### Exercise instructions:
The answer must restate every record word for word.

BEGIN Source records

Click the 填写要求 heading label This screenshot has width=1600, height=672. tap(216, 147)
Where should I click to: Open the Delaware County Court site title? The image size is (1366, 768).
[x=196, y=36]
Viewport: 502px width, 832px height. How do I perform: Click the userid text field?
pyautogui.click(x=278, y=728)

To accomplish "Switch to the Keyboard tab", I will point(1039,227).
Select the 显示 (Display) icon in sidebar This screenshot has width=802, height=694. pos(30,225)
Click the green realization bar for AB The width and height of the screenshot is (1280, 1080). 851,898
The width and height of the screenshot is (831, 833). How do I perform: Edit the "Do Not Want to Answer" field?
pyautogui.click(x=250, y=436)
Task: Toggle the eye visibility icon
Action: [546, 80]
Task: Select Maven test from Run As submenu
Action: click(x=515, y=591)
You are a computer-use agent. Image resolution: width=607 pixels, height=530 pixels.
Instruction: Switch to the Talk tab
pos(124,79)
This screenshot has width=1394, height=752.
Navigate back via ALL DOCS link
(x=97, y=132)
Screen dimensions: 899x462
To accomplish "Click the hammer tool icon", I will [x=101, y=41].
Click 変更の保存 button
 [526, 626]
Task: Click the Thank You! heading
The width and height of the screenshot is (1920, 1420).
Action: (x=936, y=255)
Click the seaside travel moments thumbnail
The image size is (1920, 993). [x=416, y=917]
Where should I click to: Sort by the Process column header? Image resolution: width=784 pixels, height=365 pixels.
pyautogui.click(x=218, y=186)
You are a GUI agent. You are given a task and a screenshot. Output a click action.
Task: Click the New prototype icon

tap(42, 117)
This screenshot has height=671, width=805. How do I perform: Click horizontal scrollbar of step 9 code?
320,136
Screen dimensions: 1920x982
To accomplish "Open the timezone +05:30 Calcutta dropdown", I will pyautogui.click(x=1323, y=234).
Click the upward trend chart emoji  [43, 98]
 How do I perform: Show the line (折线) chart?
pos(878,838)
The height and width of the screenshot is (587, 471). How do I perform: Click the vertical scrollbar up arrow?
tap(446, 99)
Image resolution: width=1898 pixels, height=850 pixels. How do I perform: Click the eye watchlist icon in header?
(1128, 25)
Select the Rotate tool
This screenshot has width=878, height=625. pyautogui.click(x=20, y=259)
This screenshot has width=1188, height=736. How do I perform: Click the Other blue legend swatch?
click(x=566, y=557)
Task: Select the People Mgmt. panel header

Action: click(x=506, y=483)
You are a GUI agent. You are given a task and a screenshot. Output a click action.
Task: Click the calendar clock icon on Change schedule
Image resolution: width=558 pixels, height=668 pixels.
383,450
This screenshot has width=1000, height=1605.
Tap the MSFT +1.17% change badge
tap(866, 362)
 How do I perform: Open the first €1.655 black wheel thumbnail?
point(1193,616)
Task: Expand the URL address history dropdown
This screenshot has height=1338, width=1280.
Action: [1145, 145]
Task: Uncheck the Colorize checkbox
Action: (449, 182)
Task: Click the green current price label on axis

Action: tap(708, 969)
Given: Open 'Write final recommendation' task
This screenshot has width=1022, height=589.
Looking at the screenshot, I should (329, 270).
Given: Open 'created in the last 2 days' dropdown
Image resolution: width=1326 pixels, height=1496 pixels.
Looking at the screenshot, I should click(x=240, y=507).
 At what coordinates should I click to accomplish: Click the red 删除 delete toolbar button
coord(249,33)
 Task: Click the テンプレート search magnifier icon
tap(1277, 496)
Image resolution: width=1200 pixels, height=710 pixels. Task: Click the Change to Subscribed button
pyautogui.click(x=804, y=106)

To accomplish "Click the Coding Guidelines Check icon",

END Source records

### Result:
Click the 填写要求 heading label This screenshot has width=1600, height=672. tap(216, 147)
Where should I click to: Open the Delaware County Court site title? The image size is (1366, 768).
[x=196, y=36]
Viewport: 502px width, 832px height. How do I perform: Click the userid text field?
pyautogui.click(x=278, y=728)

To accomplish "Switch to the Keyboard tab", I will point(1039,227).
Select the 显示 (Display) icon in sidebar This screenshot has width=802, height=694. pos(30,225)
Click the green realization bar for AB The width and height of the screenshot is (1280, 1080). 851,898
The width and height of the screenshot is (831, 833). How do I perform: Edit the "Do Not Want to Answer" field?
pyautogui.click(x=250, y=436)
Task: Toggle the eye visibility icon
Action: [546, 80]
Task: Select Maven test from Run As submenu
Action: click(x=515, y=591)
You are a computer-use agent. Image resolution: width=607 pixels, height=530 pixels.
Instruction: Switch to the Talk tab
pos(124,79)
This screenshot has width=1394, height=752.
Navigate back via ALL DOCS link
(x=97, y=132)
Screen dimensions: 899x462
To accomplish "Click the hammer tool icon", I will [x=101, y=41].
Click 変更の保存 button
 [526, 626]
Task: Click the Thank You! heading
The width and height of the screenshot is (1920, 1420).
Action: (x=936, y=255)
Click the seaside travel moments thumbnail
The image size is (1920, 993). [x=416, y=917]
Where should I click to: Sort by the Process column header? Image resolution: width=784 pixels, height=365 pixels.
pyautogui.click(x=218, y=186)
You are a GUI agent. You are given a task and a screenshot. Output a click action.
Task: Click the New prototype icon

tap(42, 117)
This screenshot has height=671, width=805. How do I perform: Click horizontal scrollbar of step 9 code?
320,136
Screen dimensions: 1920x982
To accomplish "Open the timezone +05:30 Calcutta dropdown", I will pyautogui.click(x=1323, y=234).
Click the upward trend chart emoji  [43, 98]
 How do I perform: Show the line (折线) chart?
pos(878,838)
The height and width of the screenshot is (587, 471). How do I perform: Click the vertical scrollbar up arrow?
tap(446, 99)
Image resolution: width=1898 pixels, height=850 pixels. How do I perform: Click the eye watchlist icon in header?
(1128, 25)
Select the Rotate tool
This screenshot has width=878, height=625. pyautogui.click(x=20, y=259)
This screenshot has width=1188, height=736. How do I perform: Click the Other blue legend swatch?
click(x=566, y=557)
Task: Select the People Mgmt. panel header

Action: click(x=506, y=483)
You are a GUI agent. You are given a task and a screenshot. Output a click action.
Task: Click the calendar clock icon on Change schedule
Image resolution: width=558 pixels, height=668 pixels.
383,450
This screenshot has width=1000, height=1605.
Tap the MSFT +1.17% change badge
tap(866, 362)
 How do I perform: Open the first €1.655 black wheel thumbnail?
point(1193,616)
Task: Expand the URL address history dropdown
This screenshot has height=1338, width=1280.
Action: [1145, 145]
Task: Uncheck the Colorize checkbox
Action: (449, 182)
Task: Click the green current price label on axis

Action: tap(708, 969)
Given: Open 'Write final recommendation' task
This screenshot has width=1022, height=589.
Looking at the screenshot, I should (329, 270).
Given: Open 'created in the last 2 days' dropdown
Image resolution: width=1326 pixels, height=1496 pixels.
Looking at the screenshot, I should click(x=240, y=507).
 At what coordinates should I click to accomplish: Click the red 删除 delete toolbar button
coord(249,33)
 Task: Click the テンプレート search magnifier icon
tap(1277, 496)
Image resolution: width=1200 pixels, height=710 pixels. Task: Click the Change to Subscribed button
pyautogui.click(x=804, y=106)

To accomplish "Click the Coding Guidelines Check icon",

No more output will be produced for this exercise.